Even in today's digital environment, a proper thank you card has value. It is, in fact, because of digital environment, that a good ol' fashioned thank you card is valuable.
When should you send a thank you card?
After every interview.
Here are some common excuses job seekers use to convince themselves that they don't need to send thank you cards (and why they are wrong).
1. "Postal mail takes too long. The hiring manager said that they are going to be moving quickly to hire someone, so there's no use sending a thank you card via snail-mail." If you have an interview scheduled with Joe Smith at Acme Company at 9 AM on Wednesday morning, you should have the envelope already filled out. Also, before the interview, find out where the nearest post office or mail box is. Buy a box of thank you cards and pre-stamp all of the envelopes with forever stamps. After your interview, grab a thank you card from your car, write inside the card and send it out.
The timing of the mail delivery can actually help you. The last thing you want to be is just another e-mail in their inbox. Chances are, the hiring manager may want to fill the position quickly, but your interview is likely not the final step in the process. A couple of days after the interview the interviewer will get a nice thank you letter from you.
2. "The job doesn't pay enough to warrant a thank you card. I'll send thank you cards once I'm a (fill in the blank)." In my experience, the lower the pay, the fewer thank you cards are sent.
3. "A thank you card alone will not sway the hiring manager's decision." You are correct. Technically. But what if you were competing for that job against one other person with nearly identical experience? That happens more than you might believe. Don't miss out on the opportunity to be gracious and to express interest in getting a job offer.

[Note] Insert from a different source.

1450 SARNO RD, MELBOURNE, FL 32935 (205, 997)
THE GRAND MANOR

As a hiring manager, I want to know that you really want the job. Enthusiasm is important and can tip the scale.
So, now that I've convinced you to send a thank you card. What do you write?
First, thank the interviewer for their time.
Second, reference something from the interview and tie it back to something you can bring to the position.
Last, express interest in getting a job offer or continuing in the interview process.
Here's a sample of what you might write:
Thank you for taking the time to meet with me this morning. I enjoyed the opportunity to learn more about your company and the position you are looking to fill.
Having recently worked for a company that converted to ABC billing software I can appreciate the hard work your organization is doing to make the same migration.
I believe my project management skills would make me an ideal employee in your department. I am very excited to learn more about your needs and how I may join Acme Corporation.
Thank you again.
Bill Smith 209-555-1212
Of course, there can be exceptions when sending an actual thank you card isn't possible. After a phone interview, for example, when you don't have the interviewers address. In rare cases when it's not practical to send a card, it is okay to send an e-mail, but only when you can't send an actual card.
Now go out and buy some thank you cards and stamps.